* Work to complete: Transcribe the records that follow, preserving every word.

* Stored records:
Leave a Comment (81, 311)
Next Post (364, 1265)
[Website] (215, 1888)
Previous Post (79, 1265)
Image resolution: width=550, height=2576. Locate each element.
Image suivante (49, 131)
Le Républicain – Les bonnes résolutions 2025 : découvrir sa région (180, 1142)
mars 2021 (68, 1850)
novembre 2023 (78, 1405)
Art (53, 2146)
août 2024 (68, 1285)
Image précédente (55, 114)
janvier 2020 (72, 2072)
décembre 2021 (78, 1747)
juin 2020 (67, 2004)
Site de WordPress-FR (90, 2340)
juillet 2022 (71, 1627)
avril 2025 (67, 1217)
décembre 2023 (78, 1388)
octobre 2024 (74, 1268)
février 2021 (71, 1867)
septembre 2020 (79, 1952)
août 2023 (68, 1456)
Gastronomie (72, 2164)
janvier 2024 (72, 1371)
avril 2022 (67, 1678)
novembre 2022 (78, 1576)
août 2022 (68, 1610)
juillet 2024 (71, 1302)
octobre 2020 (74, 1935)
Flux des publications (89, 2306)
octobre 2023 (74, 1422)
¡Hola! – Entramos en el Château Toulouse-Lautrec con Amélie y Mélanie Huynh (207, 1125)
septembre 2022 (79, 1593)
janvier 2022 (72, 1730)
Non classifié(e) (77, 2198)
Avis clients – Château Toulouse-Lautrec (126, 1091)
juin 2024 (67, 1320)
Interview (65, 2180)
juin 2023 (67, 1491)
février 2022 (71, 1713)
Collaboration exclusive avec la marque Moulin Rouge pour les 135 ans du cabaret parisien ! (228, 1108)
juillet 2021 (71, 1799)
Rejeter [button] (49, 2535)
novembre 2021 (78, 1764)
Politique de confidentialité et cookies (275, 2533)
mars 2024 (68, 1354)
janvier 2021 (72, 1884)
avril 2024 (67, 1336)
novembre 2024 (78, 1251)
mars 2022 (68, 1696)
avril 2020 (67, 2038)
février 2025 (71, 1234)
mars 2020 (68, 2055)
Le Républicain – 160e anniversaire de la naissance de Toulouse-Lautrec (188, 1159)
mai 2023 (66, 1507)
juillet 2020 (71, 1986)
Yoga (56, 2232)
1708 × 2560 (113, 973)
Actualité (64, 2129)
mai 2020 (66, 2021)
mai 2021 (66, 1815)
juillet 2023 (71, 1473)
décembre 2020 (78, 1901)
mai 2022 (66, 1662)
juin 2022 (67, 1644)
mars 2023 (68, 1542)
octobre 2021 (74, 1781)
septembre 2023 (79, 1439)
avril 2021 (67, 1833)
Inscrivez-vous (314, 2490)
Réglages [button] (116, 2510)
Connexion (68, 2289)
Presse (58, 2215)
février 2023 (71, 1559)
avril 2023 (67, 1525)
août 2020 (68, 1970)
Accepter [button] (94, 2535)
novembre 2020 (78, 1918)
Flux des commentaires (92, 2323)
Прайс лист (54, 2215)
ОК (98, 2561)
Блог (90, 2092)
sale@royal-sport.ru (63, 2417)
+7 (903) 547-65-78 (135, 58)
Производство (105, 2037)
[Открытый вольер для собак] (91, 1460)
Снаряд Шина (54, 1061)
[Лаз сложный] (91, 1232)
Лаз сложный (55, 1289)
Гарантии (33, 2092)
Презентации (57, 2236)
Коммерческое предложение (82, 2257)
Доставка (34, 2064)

* Response to this task:
Leave a Comment (81, 311)
Next Post (364, 1265)
[Website] (215, 1888)
Previous Post (79, 1265)
Image resolution: width=550, height=2576. Locate each element.
Image suivante (49, 131)
Le Républicain – Les bonnes résolutions 2025 : découvrir sa région (180, 1142)
mars 2021 (68, 1850)
novembre 2023 (78, 1405)
Art (53, 2146)
août 2024 (68, 1285)
Image précédente (55, 114)
janvier 2020 (72, 2072)
décembre 2021 (78, 1747)
juin 2020 (67, 2004)
Site de WordPress-FR (90, 2340)
juillet 2022 (71, 1627)
avril 2025 (67, 1217)
décembre 2023 (78, 1388)
octobre 2024 (74, 1268)
février 2021 (71, 1867)
septembre 2020 (79, 1952)
août 2023 (68, 1456)
Gastronomie (72, 2164)
janvier 2024 (72, 1371)
avril 2022 (67, 1678)
novembre 2022 (78, 1576)
août 2022 (68, 1610)
juillet 2024 (71, 1302)
octobre 2020 (74, 1935)
Flux des publications (89, 2306)
octobre 2023 (74, 1422)
¡Hola! – Entramos en el Château Toulouse-Lautrec con Amélie y Mélanie Huynh (207, 1125)
septembre 2022 (79, 1593)
janvier 2022 (72, 1730)
Non classifié(e) (77, 2198)
Avis clients – Château Toulouse-Lautrec (126, 1091)
juin 2024 (67, 1320)
Interview (65, 2180)
juin 2023 (67, 1491)
février 2022 (71, 1713)
Collaboration exclusive avec la marque Moulin Rouge pour les 135 ans du cabaret parisien ! (228, 1108)
juillet 2021 (71, 1799)
Rejeter [button] (49, 2535)
novembre 2021 (78, 1764)
Politique de confidentialité et cookies (275, 2533)
mars 2024 (68, 1354)
janvier 2021 (72, 1884)
avril 2024 (67, 1336)
novembre 2024 (78, 1251)
mars 2022 (68, 1696)
avril 2020 (67, 2038)
février 2025 (71, 1234)
mars 2020 (68, 2055)
Le Républicain – 160e anniversaire de la naissance de Toulouse-Lautrec (188, 1159)
mai 2023 (66, 1507)
juillet 2020 (71, 1986)
Yoga (56, 2232)
1708 × 2560 (113, 973)
Actualité (64, 2129)
mai 2020 (66, 2021)
mai 2021 (66, 1815)
juillet 2023 (71, 1473)
décembre 2020 (78, 1901)
mai 2022 (66, 1662)
juin 2022 (67, 1644)
mars 2023 (68, 1542)
octobre 2021 (74, 1781)
septembre 2023 (79, 1439)
avril 2021 (67, 1833)
Inscrivez-vous (314, 2490)
Réglages [button] (116, 2510)
Connexion (68, 2289)
Presse (58, 2215)
février 2023 (71, 1559)
avril 2023 (67, 1525)
août 2020 (68, 1970)
Accepter [button] (94, 2535)
novembre 2020 (78, 1918)
Flux des commentaires (92, 2323)
Прайс лист (54, 2215)
ОК (98, 2561)
Блог (90, 2092)
sale@royal-sport.ru (63, 2417)
+7 (903) 547-65-78 (135, 58)
Производство (105, 2037)
[Открытый вольер для собак] (91, 1460)
Снаряд Шина (54, 1061)
[Лаз сложный] (91, 1232)
Лаз сложный (55, 1289)
Гарантии (33, 2092)
Презентации (57, 2236)
Коммерческое предложение (82, 2257)
Доставка (34, 2064)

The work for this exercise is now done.